Can the "Auto Configuration Backup" Device Key be recovered from the CLI?
-
I've recently had a pfSense 2100 router fail due to its mmc flash card going corrupt. Or at least it appears that way. I failed to document the Device Key so that I could restore the backup at a later time from pfSense's cloud servers.
I've managed to boot the device in Single User mode and have mounted the ZFS volumes following the "Troubleshooting in Single User mode" documentation in Netgate's Docs. I know that the Device Key is "derived from the SSH public key" and I've been able to find the ssh public key on my device in /etc/ssh/ssh_host_ed25519_key.pub or /etc/ssh/ssh_host_rsa_key.pub. Can the contents of either of those files be used to recover the Device ID? Could it be stored elsewhere in CLI?
-
I'm seeing from basic google search that I cannot recover the device key from the CLI and that it's derived from the public ssh key but used as a sort of seed phrase to generate the device key. So, I don't see a way to recover it.
However, it also appears that the existing config along with several previous backups are found in /cf/conf/config.xml. So I should be able to grab that and restore the configuration from there.
-
@dutsnekcirf said in Can the "Auto Configuration Backup" Device Key be recovered from the CLI?:
However, it also appears that the existing config along with several previous backups are found in /cf/conf/config.xml. So I should be able to grab that and restore the configuration from there.
That is the best option, copy the /cf/conf directory off of the 2100 and restore the config (on the SSD).
-
@patient0 I just want to make sure I'm fully understanding.
My plan is to copy the entire /cf/conf directory to a usb drive. And then I'm going to follow the instructions to install an m.2 ssd into this device and reinstall pfSense following these instructions: https://docs.netgate.com/pfsense/en/latest/solutions/netgate-2100/m-2-sata-installation.html
Once the box is running a fresh new installation of pfSense, how should I copy that directory back onto the box from my usb drive? Do I need to boot back into single user mode again and just copy it in from my usb drive? or is it easier to just use the backup/restore features in the web ui? Would I only provide the config.xml file during the restore process if I use the Web UI? Or does it somehow need all of the files found in the /cf/config directory?
Thanks!
-
@dutsnekcirf said in Can the "Auto Configuration Backup" Device Key be recovered from the CLI?:
how should I copy that directory back onto the box from my usb drive?

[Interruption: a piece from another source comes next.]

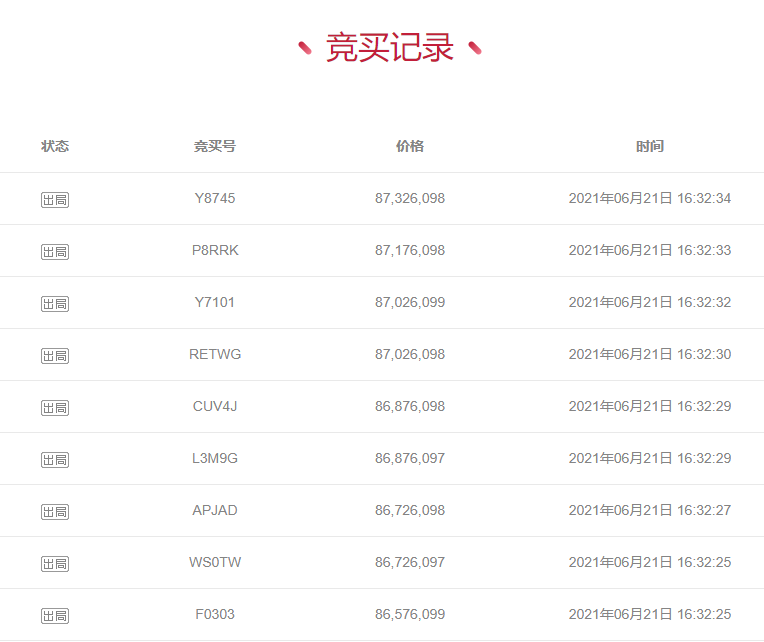Select bidder number RETWG

point(215,354)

Install pfSense using the installer.
Accept all values 'by default', so you can go as fast as possible.
As soon as the GUI becomes alive, login, and import the latest backed up config.
Have it reboot - and during reboot it will set up your LAN 'as before' a,d your WAN 'as before' - and all interface if you had any.

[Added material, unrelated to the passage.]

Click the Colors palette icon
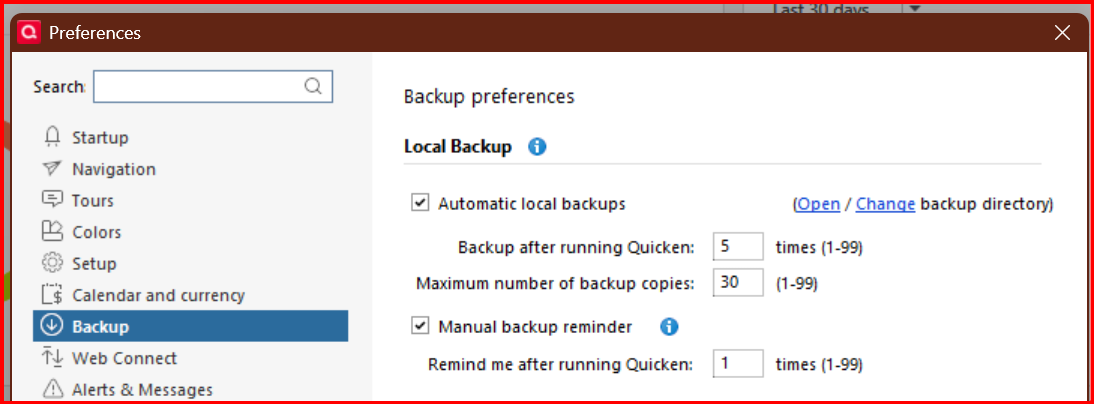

Because WAN is now fully operational and you had probably some packages installed, it will fetch them, and set them up. This can take a minute or two.
When that's done, for good manner, from the GUI, do a fill reboot again.If you really want to, you an now insert the USB drive with all the files have kept on it, mount the USB drive, and copy (/cf/conf/backup - see below) them in place.
Just keep in mind : check what happens afterwards. Normally, the files located in /cf/conf/backup/ are maintained by pfSense. Dono what happens when you copy files in there.
The content of /cf/conf/ : don't touch / add / remove anything from that place, let pfSense handle it.
Or create a new folder below the /root/ folder, and put them there.Or don't copy anything, keep the saved files on another place, like the USB drive, as that will be the best place : not on pfSense itself, but another device.